Tunny is best known for her work as a presenter Network 10's The Project and formerly the ABC series News Breakfast.

Biography

Early life and education
Tunny was born and raised in Brisbane, Queensland. She attended the University of Queensland, graduating with a double Bachelor degree in Arts and Journalism in 2013. She began her career with an internship at The Courier-Mail

ABC News Breakfast
In 2012, she joined the ABC becoming a sports presenter on News Breakfast in 2015.

In 2017, Tunny attempted to interview Melbourne Victory football player Mitch Austin. However, after Tunny asking her first question, Austin suffered an apparent panic attack and walked off the set. The incident attracted considerable media attention. Asked about the incident in 2022 during the I've Got News For You podcast, Tunny described the moment as "terrifying" and said that although she was concerned for Austin's welfare, she regrets being initially concerned for herself and the possible ramifications the interview would have on her career.

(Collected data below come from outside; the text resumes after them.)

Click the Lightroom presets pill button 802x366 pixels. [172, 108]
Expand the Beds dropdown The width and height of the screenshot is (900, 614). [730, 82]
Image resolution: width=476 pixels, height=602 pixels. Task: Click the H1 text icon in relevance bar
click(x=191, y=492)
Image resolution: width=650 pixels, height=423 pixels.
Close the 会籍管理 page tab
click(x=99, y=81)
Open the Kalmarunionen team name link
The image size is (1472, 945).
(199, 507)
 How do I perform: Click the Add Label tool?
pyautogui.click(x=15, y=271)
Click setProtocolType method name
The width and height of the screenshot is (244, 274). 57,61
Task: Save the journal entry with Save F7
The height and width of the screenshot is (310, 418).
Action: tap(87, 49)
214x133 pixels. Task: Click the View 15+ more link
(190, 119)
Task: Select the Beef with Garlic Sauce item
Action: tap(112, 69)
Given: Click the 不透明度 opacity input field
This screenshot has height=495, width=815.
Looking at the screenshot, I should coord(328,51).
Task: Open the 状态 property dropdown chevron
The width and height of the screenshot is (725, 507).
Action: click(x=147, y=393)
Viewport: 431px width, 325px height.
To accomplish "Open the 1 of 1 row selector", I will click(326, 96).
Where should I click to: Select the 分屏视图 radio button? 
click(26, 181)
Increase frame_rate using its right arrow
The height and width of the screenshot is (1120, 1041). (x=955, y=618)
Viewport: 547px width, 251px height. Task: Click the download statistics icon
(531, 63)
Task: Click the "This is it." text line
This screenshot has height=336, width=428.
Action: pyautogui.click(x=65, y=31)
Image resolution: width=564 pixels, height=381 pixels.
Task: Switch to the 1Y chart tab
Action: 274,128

In August 2021, The Age published a letter from a female reader complimenting Tunny for being "a lovely natural young woman" and not "a bottle blonde with eyelash extensions or rounded cleavage", calling Tunny "a breath of fresh air, with plenty of sunshine". This prompted former News Breakfast presenter Virginia Trioli to criticise the newspaper for publishing such a letter. Editor of The Age Gay Alcorn subsequently apologised to readers and to Tunny describing it as "an inappropriate letter that should not have been published."

Career at Foxtel
In late October 2021, it was announced Tunny would be leaving the ABC after eight years to be the host of daily News Flash segments on Foxtel's news streaming service Flash, which had been launched earlier that month.

The Project
After Carrie Bickmore announced she would be taking extended leave from The Project in March 2022, Tunny and Chrissie Swan were announced as Bickmore's replacements.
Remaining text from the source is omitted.